15. Il résulte de ces dispositions que, lorsque le préfet prend à l’encontre d’un étranger une décision portant obligation de quitter le territoire français ne comportant aucun délai de départ, ou lorsque l’étranger n’a pas respecté le délai qui lui était imparti pour satisfaire à cette obligation, il appartient au préfet d’assortir sa décision d’une interdiction de retour sur le territoire français, sauf dans le cas où des circonstances humanitaires y feraient obstacle. Seule la durée de cette interdiction de retour doit être appréciée au regard des quatre critères énumérés par l’article L. 612-10 du code de l’entrée et du séjour des étrangers et du droit d’asile, à savoir la durée de la présence de l’étranger sur le territoire français, la nature et l’ancienneté de ses liens avec la France, l’existence ou non d’une précédente mesure d’éloignement et, le cas échéant, la menace pour l’ordre public que constitue sa présence sur le territoire.

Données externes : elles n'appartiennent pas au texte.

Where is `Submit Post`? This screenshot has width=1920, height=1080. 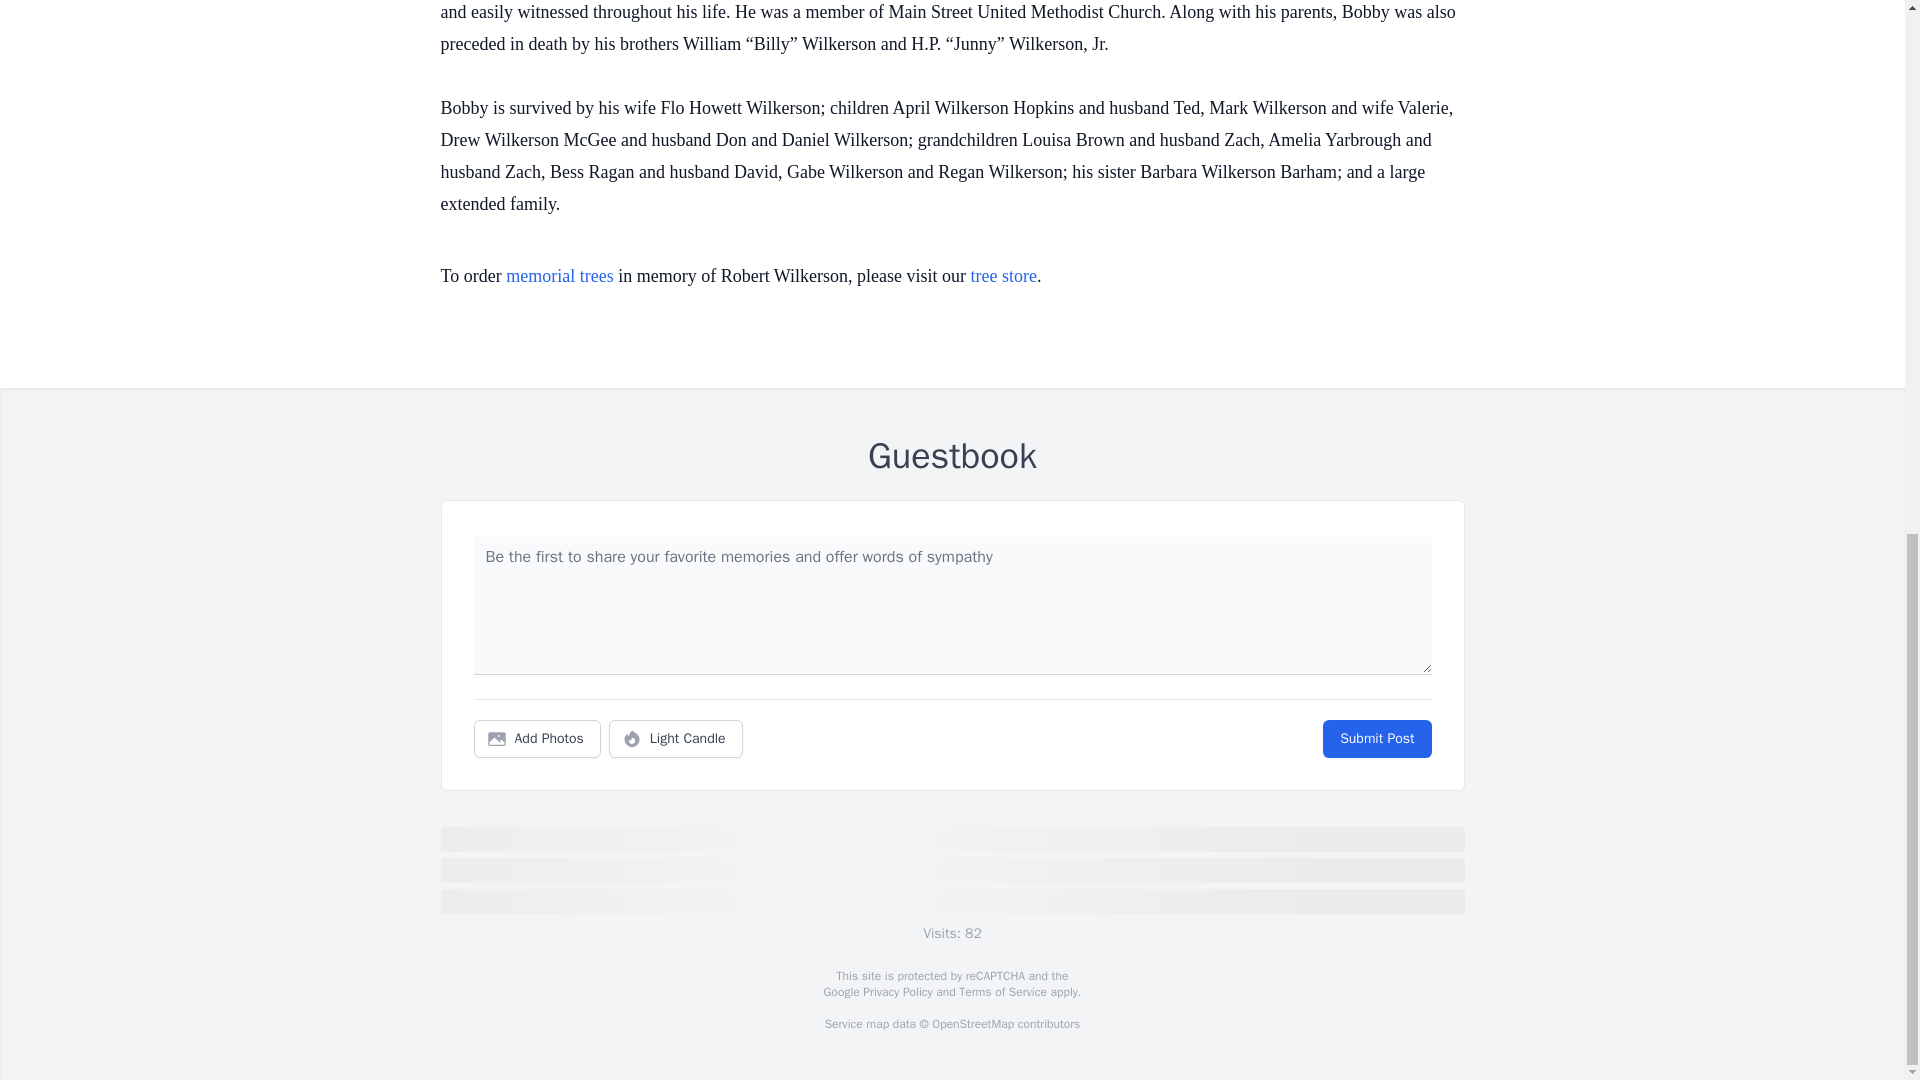 Submit Post is located at coordinates (1376, 739).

16. En premier lieu, la décision attaquée, qui vise les dispositions de l’article L. 612-6 du code de l’entrée et du séjour des étrangers et du droit d’asile, relève que l’intéressé ne justifie d’aucune circonstance humanitaire particulière, et que la durée de l’interdiction de retour de deux ans ne porte pas une atteinte disproportionnée au droit de l’intéressé au regard de sa vie privée et familiale. Cette décision est donc suffisamment motivée.

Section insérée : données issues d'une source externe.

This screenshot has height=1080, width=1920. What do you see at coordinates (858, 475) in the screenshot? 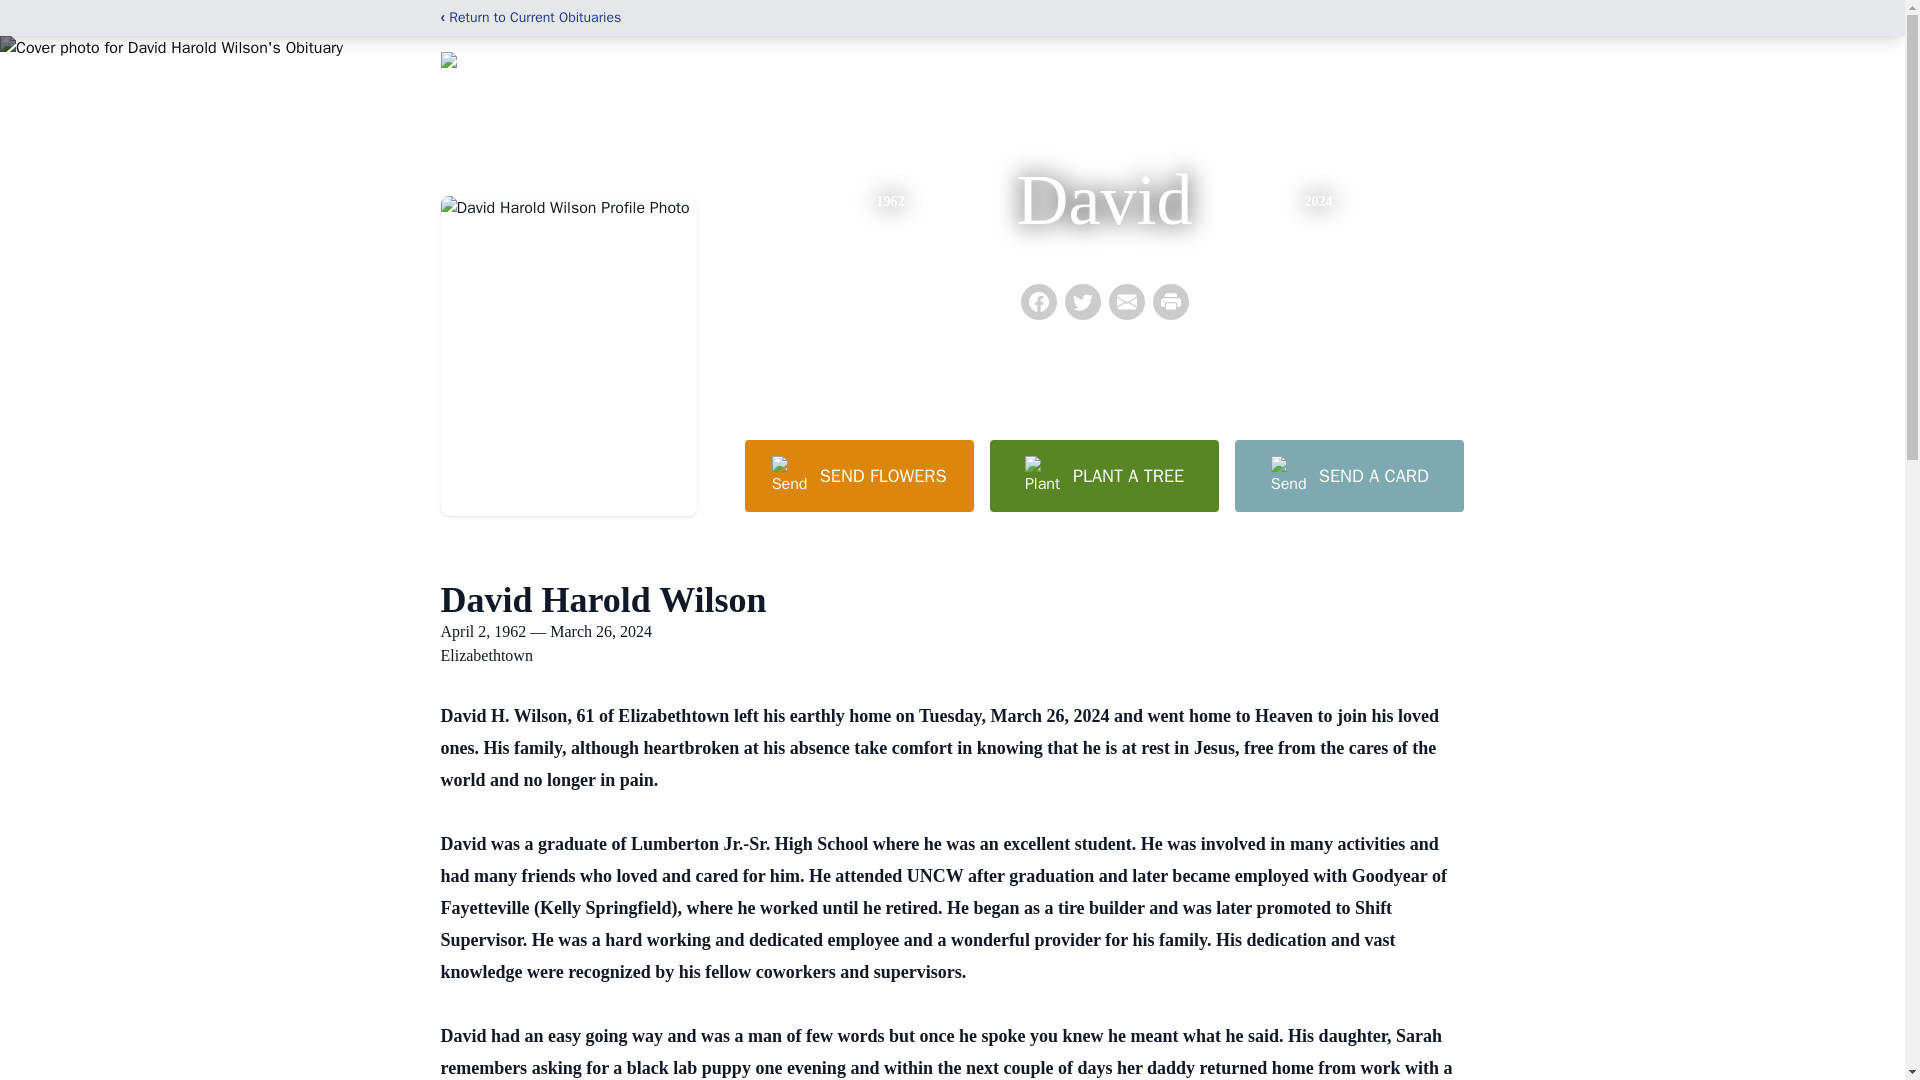
I see `SEND FLOWERS` at bounding box center [858, 475].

17. En second lieu, aucune des circonstances invoquées par M. A C ne caractérise une circonstance humanitaire susceptible de justifier que la décision lui faisant obligation de quitter le territoire français sans délai ne soit pas assortie d’une interdiction de retour sur le territoire français. D’autre part, eu égard à la situation du requérant évoquée aux points 6, 9 et 13, la préfète du Val-de-Marne n’a pas entaché sa décision d’erreur d’appréciation en fixant la durée de la mesure d’interdiction de retour sur le territoire français à deux ans.
18. Il résulte de tout ce qui précède, et sans qu’il soit besoin de statuer sur la fin de non-recevoir opposée en défense, que les conclusions à fin d’annulation présentées par M. A C doivent être rejetées ainsi que, par voie de conséquence, ses conclusions à fin d’injonction sous astreinte et celles qu’il présente sur le fondement de l’article L. 761-1 du code de justice administrative.
D E C I D E :
Article 1er : La requête de M. A C est rejetée.

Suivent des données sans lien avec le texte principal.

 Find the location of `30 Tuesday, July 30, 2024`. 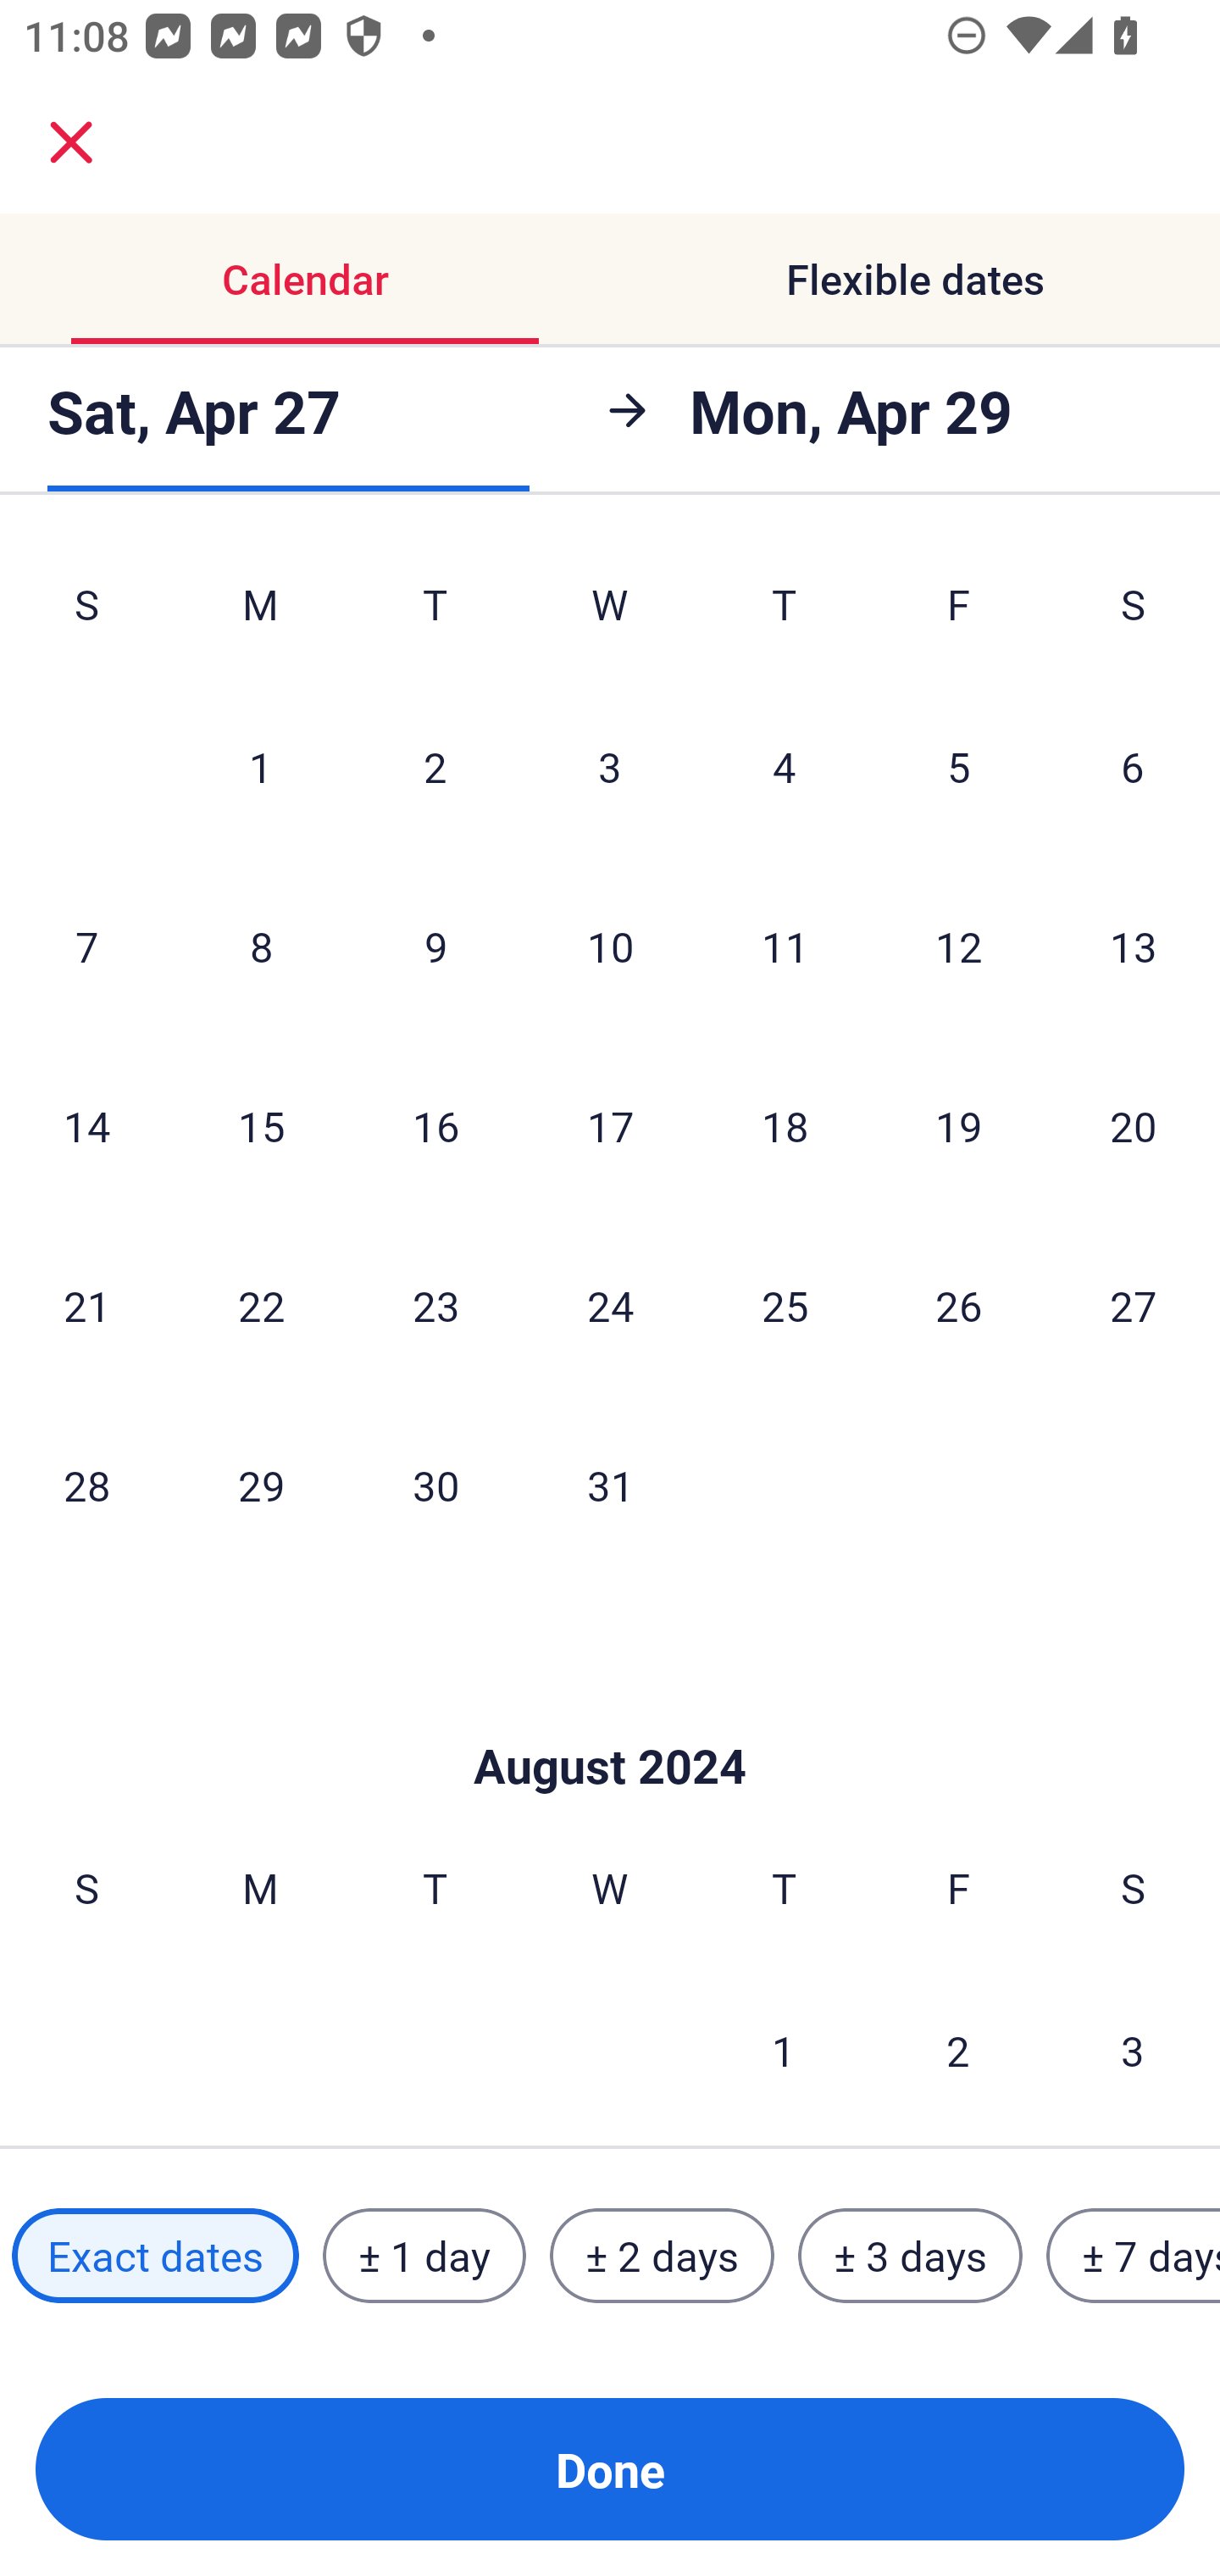

30 Tuesday, July 30, 2024 is located at coordinates (435, 1485).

Article 2 : Le présent jugement sera notifié à M. B A C et au préfet du Val-de-Marne.
Délibéré après l’audience du 10 mars 2025, à laquelle siégeaient :
Mme Boukheloua, présidente,
Mme Caron, première conseillère,
M. Maljevic, premier conseiller.
Rendu public par mise à disposition au greffe le 25 mars 2025.
La rapporteure,
signé
V. CaronLa présidente,
signé
N. Boukheloua
La greffière,
signé
B. Bartyzel
La République mande et ordonne au préfet du Val-de-Marne en ce qui le concerne ou à tous commissaires de justice à ce requis en ce qui concerne les voies de droit commun, contre les parties privées, de pourvoir à l’exécution de la présente décision.